” Cuando Esaú tenía cuarenta años, se casó con Judit, hija de Beeri hitita, y con Basemat, hija de Elón hitita; y ellas hicieron la vida insoportable para Isaac y Rebeca.” – Génesis 26:34-35
Al igual que su padre Isaac, también Esaú llegó a la vida matrimonial a los cuarenta años; sin embargo, con una filosofía completamente diferente. No fue una esposa, sino dos. Y no fueron escogidas de dentro de la piedad familiar como lo fue Rebeca, sino fuera de ella, de entre las hijas de los príncipes cananeos impíos que se hallaban bajo la maldición divina. Pero este no fue un hecho fortuito sino uno de los tantos desenlaces de una progresión que comenzó en la juventud de Esaú cuando éste manifestó su corazón profano al desechar la primogenitura que incluía una doble porción de la herencia y el derecho de ser cabeza y sacerdote de su familia.
Isaac y Rebeca sufrieron en amargura de espíritu a causa de estas mujeres, fruto de la decisión premeditada de Esaú. ¿Cómo es posible? Isaac había sido hasta ese momento un impacto en otras personas, pero aparentemente no lo tuvo en su propio hijo mayor a quien la Escritura dice que amaba y de quien disfrutaba su arte culinario (25:28). En muchas oportunidades, lo que el diablo no puede lograr desde afuera para afectar una familia, lo hace desde adentro. No importa la sinceridad y devoción con que los padres hayan vivido y buscado al Señor y tenido un buen testimonio; a veces igualmente hay ignorancia de Dios en los propios hijos.

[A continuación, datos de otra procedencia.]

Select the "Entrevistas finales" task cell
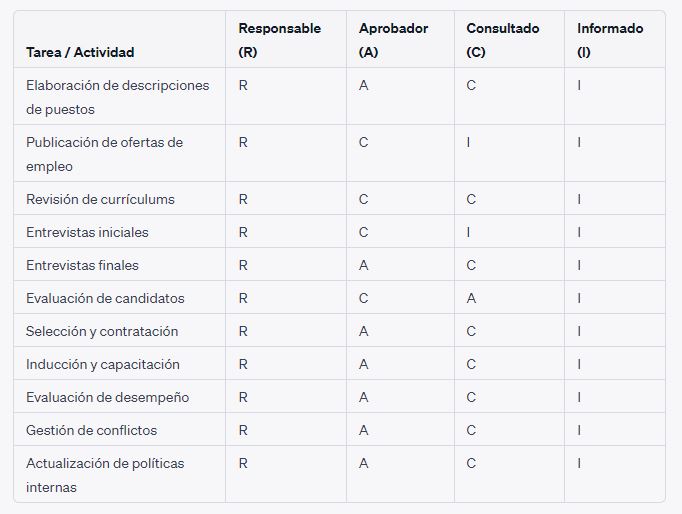The width and height of the screenshot is (682, 514). (x=82, y=265)
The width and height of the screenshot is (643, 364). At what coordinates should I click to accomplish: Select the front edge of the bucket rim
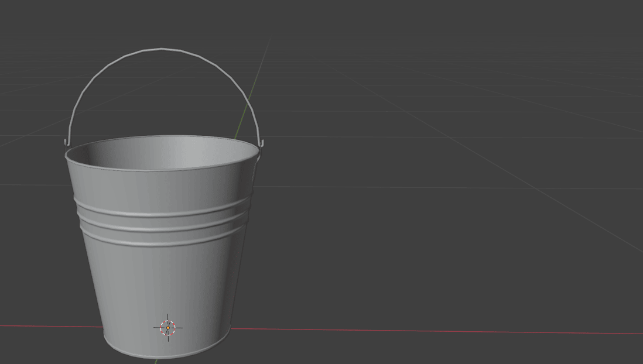(x=162, y=170)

No se puede ignorar semejante lección. La que indica que padres piadosos sufrirán muchas veces por la impiedad de hijos sin Cristo; “El hijo sabio alegra al padre, pero el hijo necio es tristeza de su madre” (Pr. 10:1). No hay discusión alguna en que es un asunto triste ya por el alma del hijo, ya por la amargura de espíritu de los padres. Pero es también un asunto que engrandece la gracia de Dios en la salvación o perdición de los hombres. En última instancia, no depende de los padres piadosos la salvación de sus hijos, ni la perdición de los mismos de la impiedad de los padres; porque los hijos de Dios “no son engendrados de sangre, ni de voluntad de carne, ni de voluntad de varón, sino de Dios” (Jn. 1:13).
Quienes aman a Dios y sufren la ignorancia que sus hijos tienen de Él, pueden hallar consuelo y aliento en esta historia de la Biblia, y aún continuar orando para que la promesa de la salvación se haga realidad en ellos y huyan para siempre la amargura y aflicción de espíritu.
¡Dios te bendiga!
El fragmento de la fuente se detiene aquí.